Saved entries:
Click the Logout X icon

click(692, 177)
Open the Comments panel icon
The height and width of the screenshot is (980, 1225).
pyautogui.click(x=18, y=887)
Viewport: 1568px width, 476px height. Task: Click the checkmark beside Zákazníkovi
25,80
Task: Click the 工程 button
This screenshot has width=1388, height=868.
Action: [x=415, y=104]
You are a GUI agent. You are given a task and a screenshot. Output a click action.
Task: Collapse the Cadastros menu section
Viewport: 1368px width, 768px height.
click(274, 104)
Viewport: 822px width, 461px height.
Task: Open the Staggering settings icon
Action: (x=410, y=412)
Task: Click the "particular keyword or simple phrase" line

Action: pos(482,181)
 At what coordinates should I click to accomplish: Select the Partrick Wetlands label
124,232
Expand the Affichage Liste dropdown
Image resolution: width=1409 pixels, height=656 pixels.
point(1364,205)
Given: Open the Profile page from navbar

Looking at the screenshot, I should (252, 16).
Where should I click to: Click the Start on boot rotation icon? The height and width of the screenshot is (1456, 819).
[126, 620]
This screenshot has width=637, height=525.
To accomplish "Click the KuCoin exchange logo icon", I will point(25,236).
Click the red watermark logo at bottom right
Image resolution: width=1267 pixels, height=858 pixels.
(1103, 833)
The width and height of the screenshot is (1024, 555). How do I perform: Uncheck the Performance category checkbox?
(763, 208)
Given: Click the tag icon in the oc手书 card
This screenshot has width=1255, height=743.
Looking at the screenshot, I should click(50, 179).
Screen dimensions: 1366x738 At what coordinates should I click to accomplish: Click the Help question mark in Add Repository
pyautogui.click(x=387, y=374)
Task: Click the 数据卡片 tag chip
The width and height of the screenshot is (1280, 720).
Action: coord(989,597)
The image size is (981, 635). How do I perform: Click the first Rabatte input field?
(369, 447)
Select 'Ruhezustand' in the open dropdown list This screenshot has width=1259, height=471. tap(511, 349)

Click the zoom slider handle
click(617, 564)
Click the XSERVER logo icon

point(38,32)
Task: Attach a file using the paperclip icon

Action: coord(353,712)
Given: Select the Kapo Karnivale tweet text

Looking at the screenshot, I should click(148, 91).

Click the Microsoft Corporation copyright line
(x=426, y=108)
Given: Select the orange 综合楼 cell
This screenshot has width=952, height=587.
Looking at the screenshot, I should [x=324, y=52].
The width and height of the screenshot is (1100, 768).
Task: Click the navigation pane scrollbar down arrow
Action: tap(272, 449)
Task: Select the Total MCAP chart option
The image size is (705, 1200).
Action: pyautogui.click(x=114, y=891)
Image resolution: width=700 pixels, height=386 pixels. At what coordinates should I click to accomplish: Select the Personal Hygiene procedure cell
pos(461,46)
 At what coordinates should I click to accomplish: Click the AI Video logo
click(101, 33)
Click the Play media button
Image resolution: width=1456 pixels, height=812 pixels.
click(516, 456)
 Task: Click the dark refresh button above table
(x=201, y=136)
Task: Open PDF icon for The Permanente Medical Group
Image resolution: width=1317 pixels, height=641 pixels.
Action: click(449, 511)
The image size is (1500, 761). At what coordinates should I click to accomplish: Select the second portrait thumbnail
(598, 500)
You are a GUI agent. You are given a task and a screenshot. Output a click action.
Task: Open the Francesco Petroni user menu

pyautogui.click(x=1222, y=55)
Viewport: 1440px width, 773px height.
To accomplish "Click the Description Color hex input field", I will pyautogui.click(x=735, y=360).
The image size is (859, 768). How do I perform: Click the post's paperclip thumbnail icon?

◆ **Work order**
Write out all the data exactly.

◆ **Response box**
Click the Logout X icon

click(692, 177)
Open the Comments panel icon
The height and width of the screenshot is (980, 1225).
pyautogui.click(x=18, y=887)
Viewport: 1568px width, 476px height. Task: Click the checkmark beside Zákazníkovi
25,80
Task: Click the 工程 button
This screenshot has width=1388, height=868.
Action: [x=415, y=104]
You are a GUI agent. You are given a task and a screenshot. Output a click action.
Task: Collapse the Cadastros menu section
Viewport: 1368px width, 768px height.
click(274, 104)
Viewport: 822px width, 461px height.
Task: Open the Staggering settings icon
Action: (x=410, y=412)
Task: Click the "particular keyword or simple phrase" line

Action: pos(482,181)
 At what coordinates should I click to accomplish: Select the Partrick Wetlands label
124,232
Expand the Affichage Liste dropdown
Image resolution: width=1409 pixels, height=656 pixels.
point(1364,205)
Given: Open the Profile page from navbar

Looking at the screenshot, I should (252, 16).
Where should I click to: Click the Start on boot rotation icon? The height and width of the screenshot is (1456, 819).
[126, 620]
This screenshot has width=637, height=525.
To accomplish "Click the KuCoin exchange logo icon", I will point(25,236).
Click the red watermark logo at bottom right
Image resolution: width=1267 pixels, height=858 pixels.
(1103, 833)
The width and height of the screenshot is (1024, 555). How do I perform: Uncheck the Performance category checkbox?
(763, 208)
Given: Click the tag icon in the oc手书 card
This screenshot has width=1255, height=743.
Looking at the screenshot, I should click(50, 179).
Screen dimensions: 1366x738 At what coordinates should I click to accomplish: Click the Help question mark in Add Repository
pyautogui.click(x=387, y=374)
Task: Click the 数据卡片 tag chip
The width and height of the screenshot is (1280, 720).
Action: coord(989,597)
The image size is (981, 635). How do I perform: Click the first Rabatte input field?
(369, 447)
Select 'Ruhezustand' in the open dropdown list This screenshot has width=1259, height=471. tap(511, 349)

Click the zoom slider handle
click(617, 564)
Click the XSERVER logo icon

point(38,32)
Task: Attach a file using the paperclip icon

Action: coord(353,712)
Given: Select the Kapo Karnivale tweet text

Looking at the screenshot, I should click(148, 91).

Click the Microsoft Corporation copyright line
(x=426, y=108)
Given: Select the orange 综合楼 cell
This screenshot has width=952, height=587.
Looking at the screenshot, I should [x=324, y=52].
The width and height of the screenshot is (1100, 768).
Task: Click the navigation pane scrollbar down arrow
Action: tap(272, 449)
Task: Select the Total MCAP chart option
The image size is (705, 1200).
Action: pyautogui.click(x=114, y=891)
Image resolution: width=700 pixels, height=386 pixels. At what coordinates should I click to accomplish: Select the Personal Hygiene procedure cell
pos(461,46)
 At what coordinates should I click to accomplish: Click the AI Video logo
click(101, 33)
Click the Play media button
Image resolution: width=1456 pixels, height=812 pixels.
click(516, 456)
 Task: Click the dark refresh button above table
(x=201, y=136)
Task: Open PDF icon for The Permanente Medical Group
Image resolution: width=1317 pixels, height=641 pixels.
Action: click(449, 511)
The image size is (1500, 761). At what coordinates should I click to accomplish: Select the second portrait thumbnail
(598, 500)
You are a GUI agent. You are given a task and a screenshot. Output a click action.
Task: Open the Francesco Petroni user menu

pyautogui.click(x=1222, y=55)
Viewport: 1440px width, 773px height.
To accomplish "Click the Description Color hex input field", I will pyautogui.click(x=735, y=360).
The image size is (859, 768). How do I perform: Click the post's paperclip thumbnail icon?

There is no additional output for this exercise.